EXERCISE OBJECTIVE =
Rewrite the data from the line with "Given: Open a new tab with plus button" through the line with "This screenshot has height=819, width=1456.", including both, and replace "plus button" with "add button". Leave everything else as it stands.

begin ROWS

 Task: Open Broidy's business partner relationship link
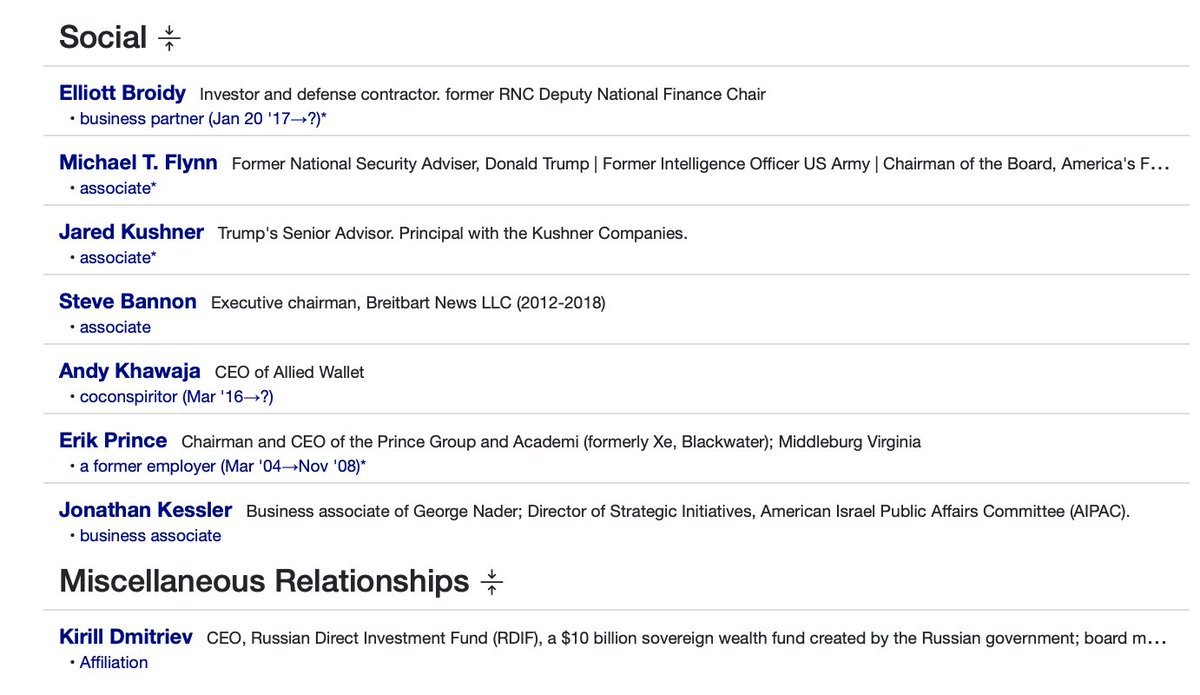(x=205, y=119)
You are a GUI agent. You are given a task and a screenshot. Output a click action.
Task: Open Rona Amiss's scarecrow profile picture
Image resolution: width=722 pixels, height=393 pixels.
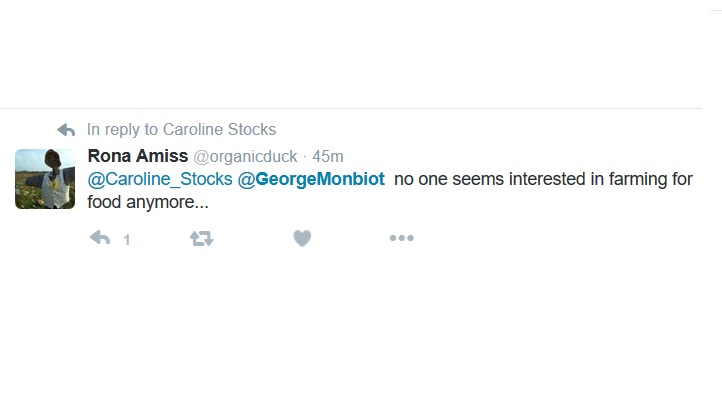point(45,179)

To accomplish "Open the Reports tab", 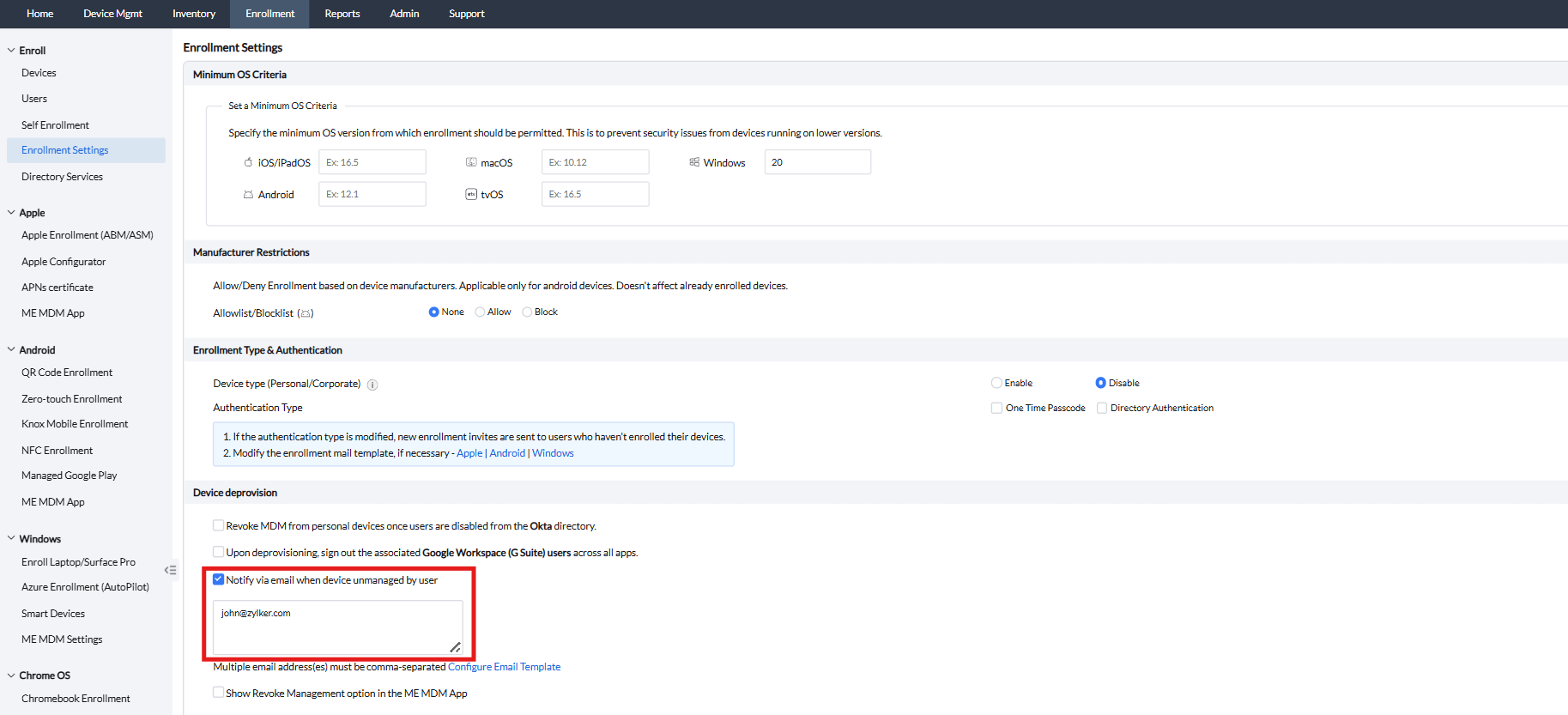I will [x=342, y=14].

end ROWS
begin ROWS

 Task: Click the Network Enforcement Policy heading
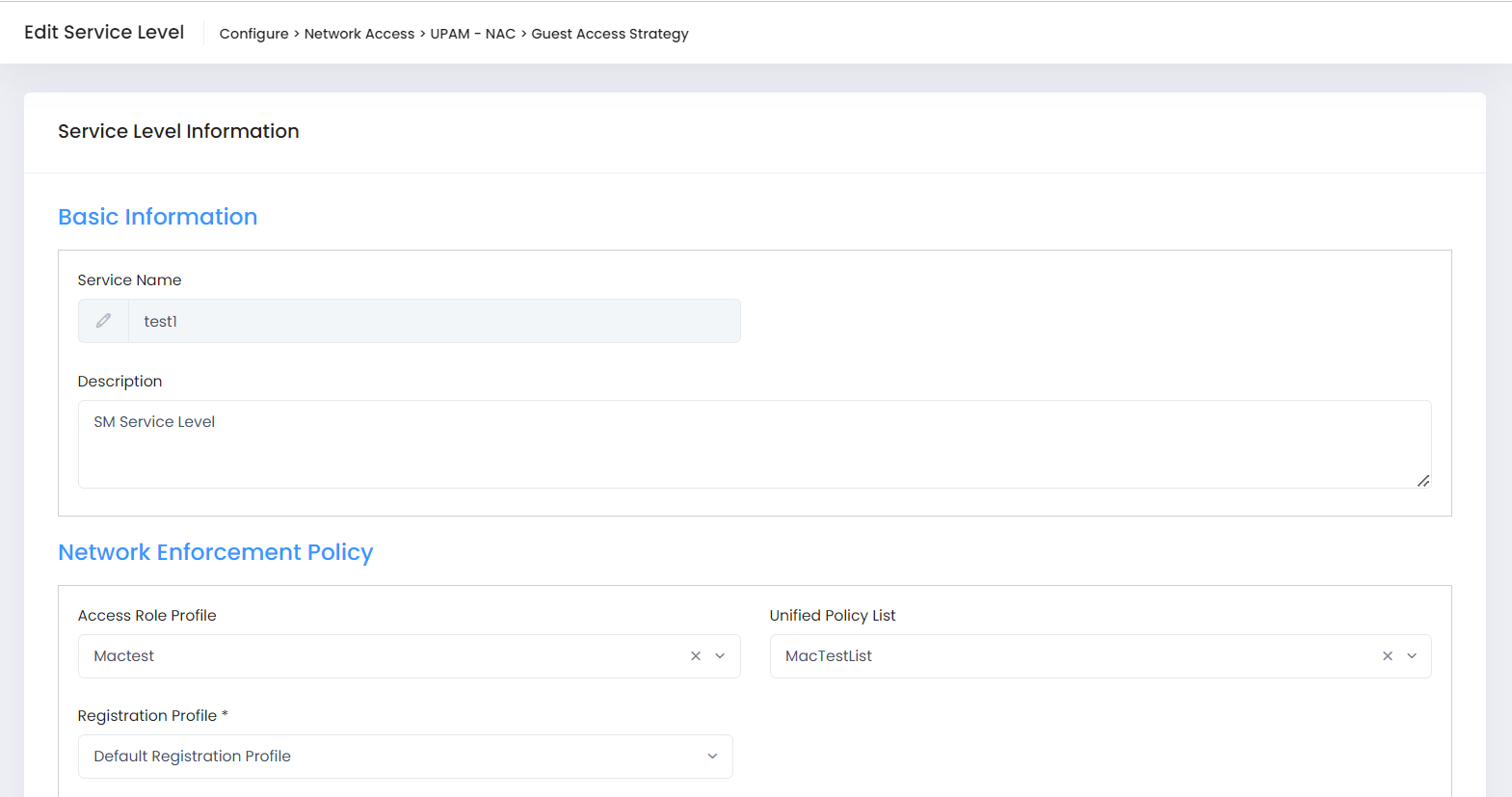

end ROWS
begin ROWS

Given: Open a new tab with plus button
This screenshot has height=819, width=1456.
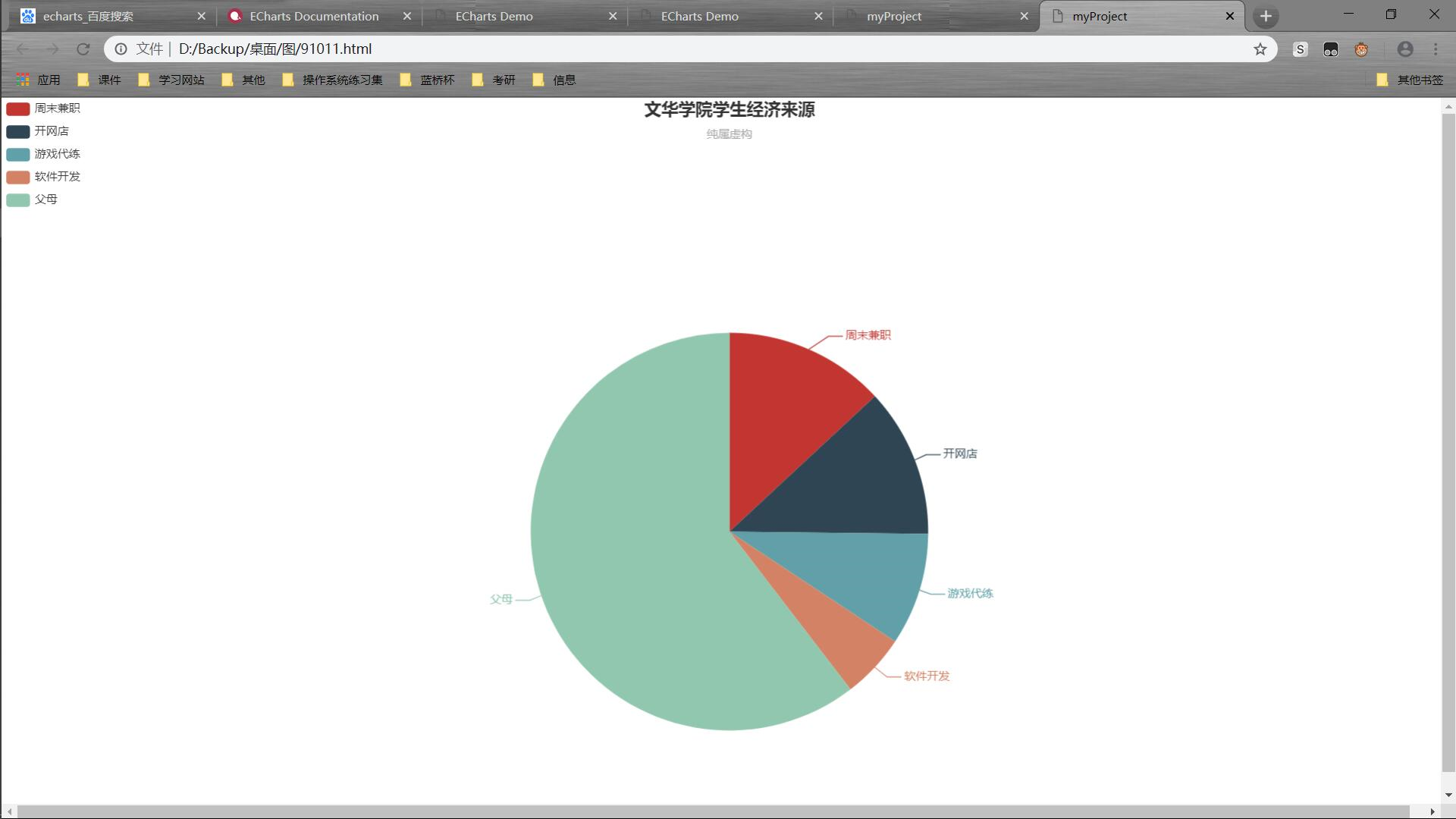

end ROWS

RESPONSE =
Given: Open a new tab with add button
This screenshot has height=819, width=1456.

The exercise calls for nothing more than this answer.